Brief — Set the listing down again in full, word for word, with the pictures left out.

====== Information

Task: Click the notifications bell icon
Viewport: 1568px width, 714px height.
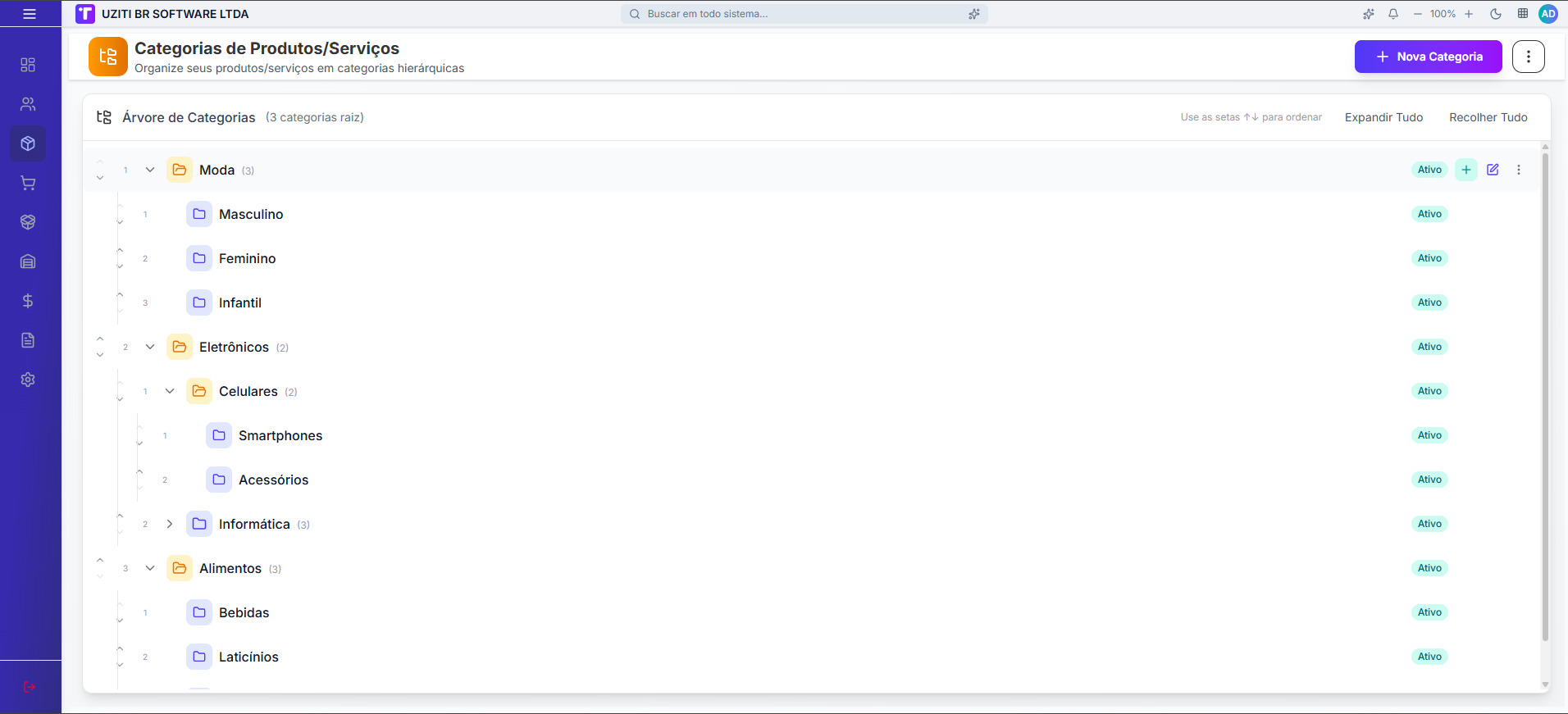Action: 1393,14
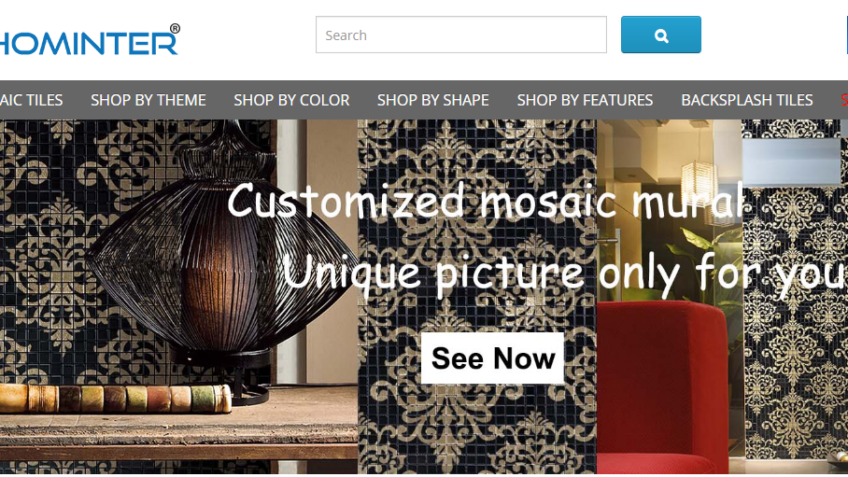Click the hanging pendant light in room photo
Image resolution: width=848 pixels, height=477 pixels.
point(699,177)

============

Result of the task —
Task: Click the notifications bell icon
Viewport: 1568px width, 714px height.
Action: 1393,14
Click the hanging pendant light in room photo
Image resolution: width=848 pixels, height=477 pixels.
point(699,177)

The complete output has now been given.